Northrop Grumman Corp (NOC.N) would be a good fit with Boeing, although there could be antitrust concerns about the two companies’ space operations, Thompson said.
“Boeing has a big revenue shortfall on the defense side that it needs to cover. Buying part or all of Northrop could fix that problem, while giving it entry into the Joint Strike Fighter program,” Thompson said, referring to the $380 billion Lockheed Martin Corp (LMT.N) F-35 fighter program.
Northrop has a large role on the program, which Lockheed beat out Boeing to win in 2001.
Northrop Chief Executive Wes Bush told the Reuters summit that the defense contractor has no plans to break itself up, rejecting speculation that the planned separation of its $6 billion shipbuilding unit -- the latest reshaping of its portfolio -- could lead to a break-up of the whole company.
Asked about the likelihood of mergers between big defense companies, Bush said: “All companies have fiduciary obligation to shareholders to have an open mind ... But I would not forecast on the near-term horizon any large-scale activities.”
Tess Oxenstierna, managing director with Bank Street, told the Reuters Summit that companies regularly reviewed their portfolios to adapt to changing times, but escalating budget pressures could cause more restructuring in coming years.
“What these defense firms are doing now is really defining what is core and what is growth,” she said.
William Farmer, co-head of the aerospace and defense group at Lazard Freres & Co, discounted the possibility of a large-scale merger taking place.
“From a regulatory standpoint it would be difficult to have something like that,” Farmer told the Reuters Summit. “If you listen to the government and the administration, they are not in favor of large-scale mergers and acquisitions.”
But at the second tier and below, a big wave of consolidation was already under way, given that companies were facing the first major setback in defense funding since the September 11, 2001, hijacking attacks, he said.
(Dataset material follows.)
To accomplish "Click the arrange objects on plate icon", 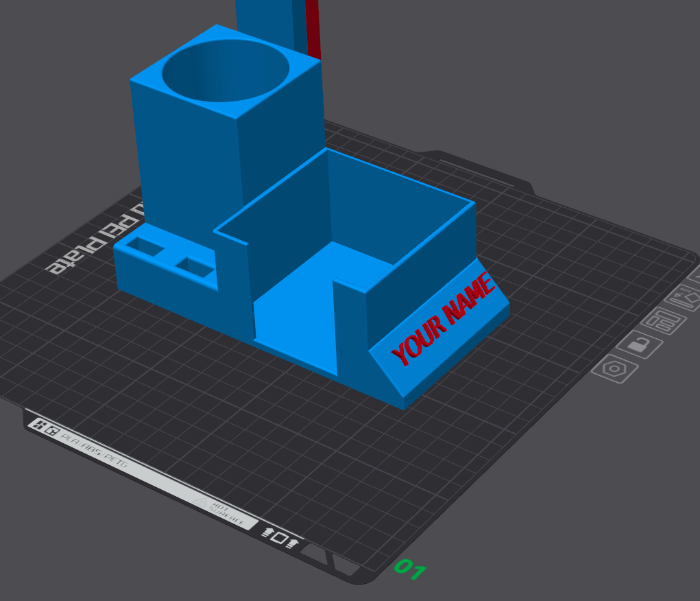I will (664, 321).
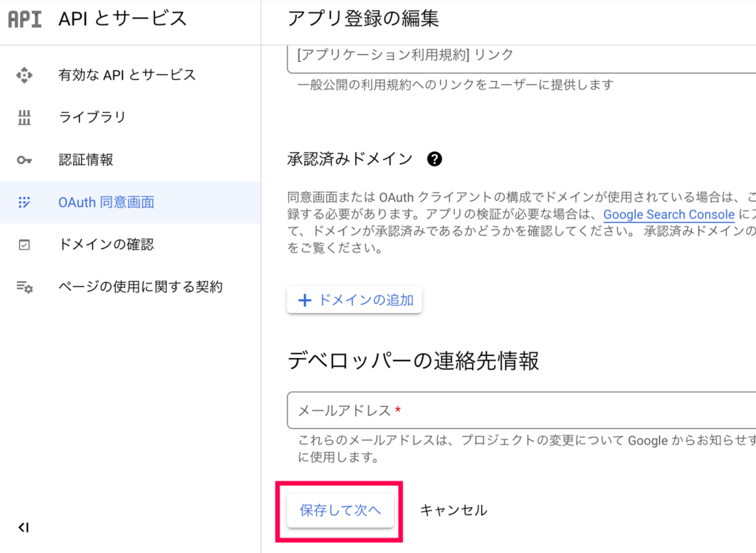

The last big merger in the sector came in late 2001 when Northrop took over the Newport News shipyard, part of the division it is now looking to sell.
In 1998, U.S. antitrust regulators blocked Lockheed’s merger with Northrop.
Any attempt at yet another large defense merger will run into similar antitrust scrutiny by the Pentagon and therefore would be unlikely to end up in a deal, L-3 Communications Holdings (LLL.N) Chief Executive Michael Strianese said.
“Whether five companies become four or three, I’ll go out on a limb and say I doubt it. There would be concern that there would not be enough competition,” he said.
When asked about a possible takeover approach by a larger company, Strianese said: “We always have to be mindful of our obligations to shareholders. We’re not up for sale. I‘m not going to say never. I don’t know what industry peers are thinking.”
Deal volumes in the aerospace and defense industry have reached $4.2 billion so far this year, up 45 percent from the same period a year earlier, according to Thomson Reuters data.
That remains far short of the $14 billion worth of deals consummated in 2008, the year when Italy’s Finmeccanica SpA SIFI.MI bought U.S.-based DRS Technologies for $5.5 billion in the second-largest defense deal of the decade.